Mark Goodacre now has a podcast out which introduces the Gospel of Peter. Towards the end of the podcast, he addresses a unique development in this Gospel. The canonical Gospels never narrate the ascent of Jesus from the grave to heaven (or to the earth, before his ascent to heaven). They only narrate the aftermath, in which women (or women and men) find an empty tomb. Dramatically, the Gospel of Peter adds this scene:
 But in the night in which the Lord’s day dawned, when the soldiers were safeguarding it two by two in every watch, there was a loud voice in heaven;  and they saw that the heavens were opened and that two males who had much radiance had come down from there and come near the sepulcher.  But that stone which had been thrust against the door, having rolled by itself, went a distance off the side; and the sepulcher opened, and both the young men entered.  And so those soldiers, having seen, awakened the centurion and the elders (for they too were present, safeguarding).  And while they were relating what they had seen, again they see three males who have come out from they sepulcher, with the two supporting the other one, and a cross following them,  and the head of the two reaching unto heaven, but that of the one being led out by a hand by them going beyond the heavens.  And they were hearing a voice from the heavens saying, ‘Have you made proclamation to the fallen-asleep?’  And an obeisance was heard from the cross, ‘Yes.’
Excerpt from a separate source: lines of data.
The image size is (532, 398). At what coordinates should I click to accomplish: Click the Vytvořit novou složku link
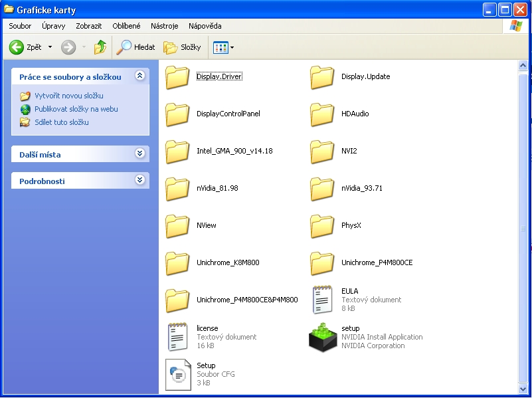[68, 96]
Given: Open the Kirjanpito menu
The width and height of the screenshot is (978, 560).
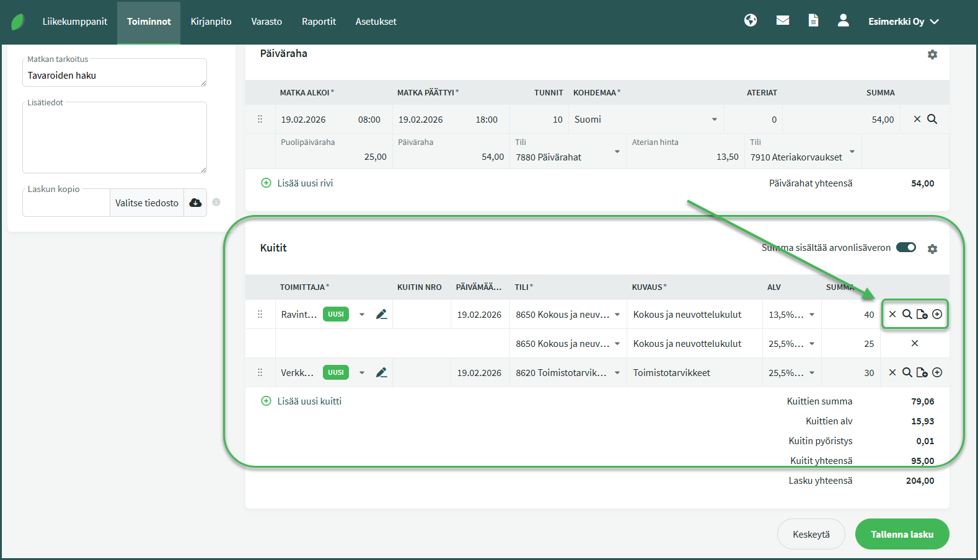Looking at the screenshot, I should [x=211, y=22].
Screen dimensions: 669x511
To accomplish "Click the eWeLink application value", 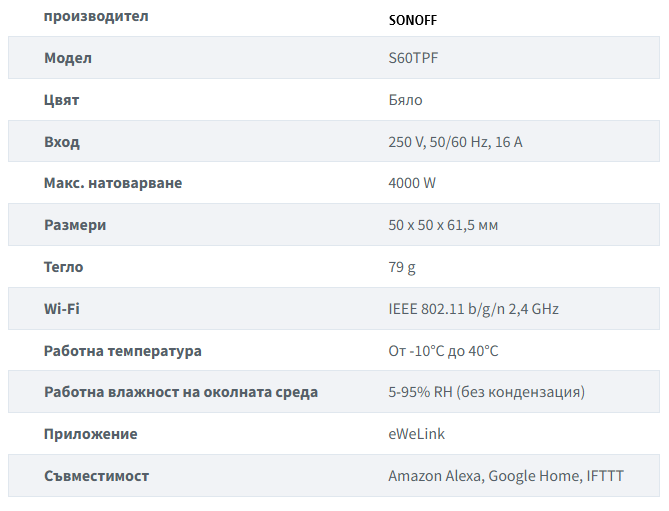I will click(x=417, y=434).
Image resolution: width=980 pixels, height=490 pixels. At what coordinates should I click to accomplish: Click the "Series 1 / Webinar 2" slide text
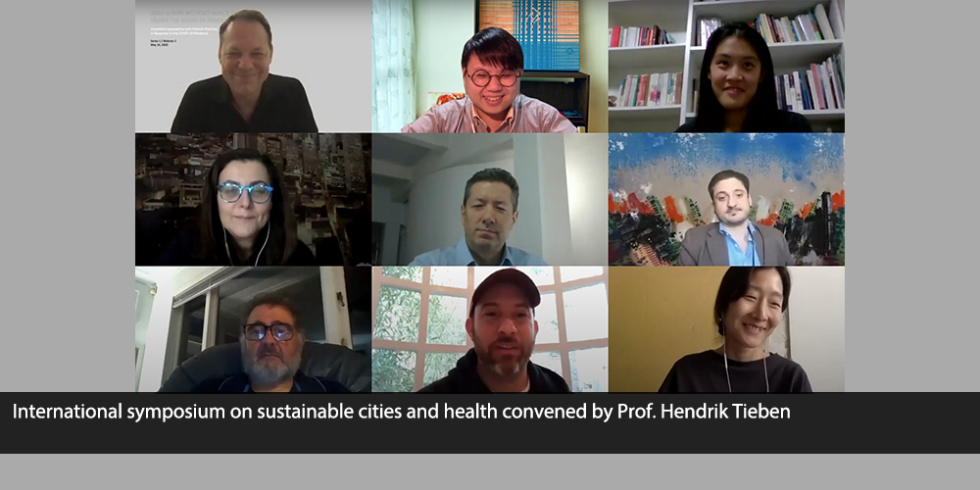coord(163,39)
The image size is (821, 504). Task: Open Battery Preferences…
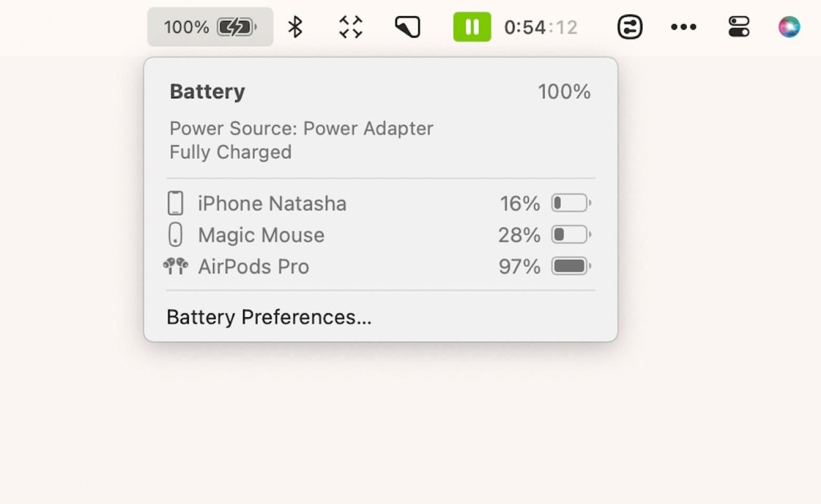269,317
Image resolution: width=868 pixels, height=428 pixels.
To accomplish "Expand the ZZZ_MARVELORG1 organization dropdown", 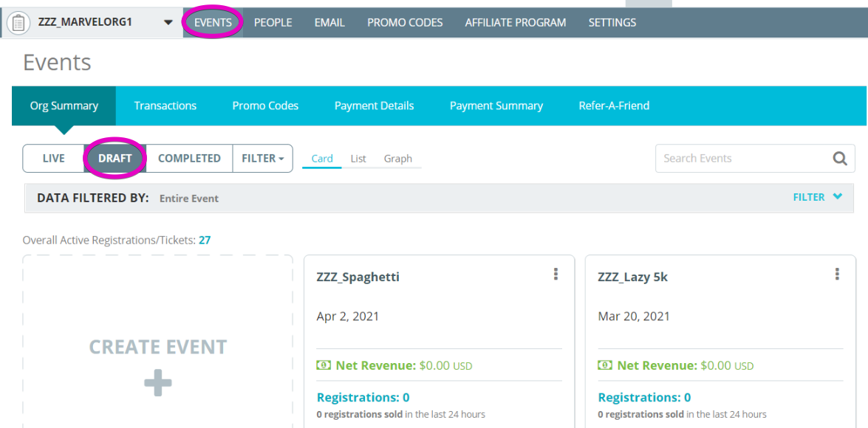I will [168, 23].
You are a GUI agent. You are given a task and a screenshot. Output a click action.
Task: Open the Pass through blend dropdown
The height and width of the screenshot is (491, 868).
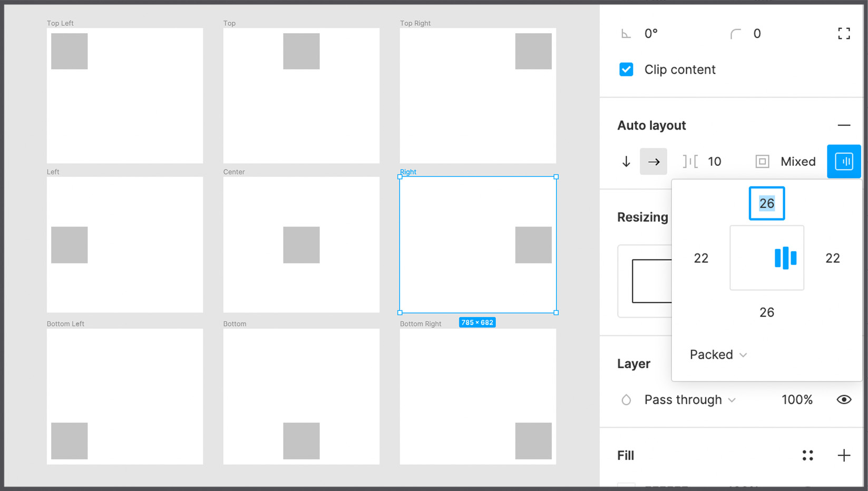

– The Gospel of Peter (tr. Raymond Brown)
So, as Mark summarises:
“[In the Gospel of Peter,] we have a walking, talking cross and a giant Jesus”
– Mark Goodacre, “NT Pod 55: The Gospel of Peter”, 27 July 2011
But, for Mark’s own interpretation of the Gospel of Peter (discussed here), you will have to wait for NT Pod 56. The burning question is: Will John Dominic Crossan have to start referring to “The Crucified One Gospel”?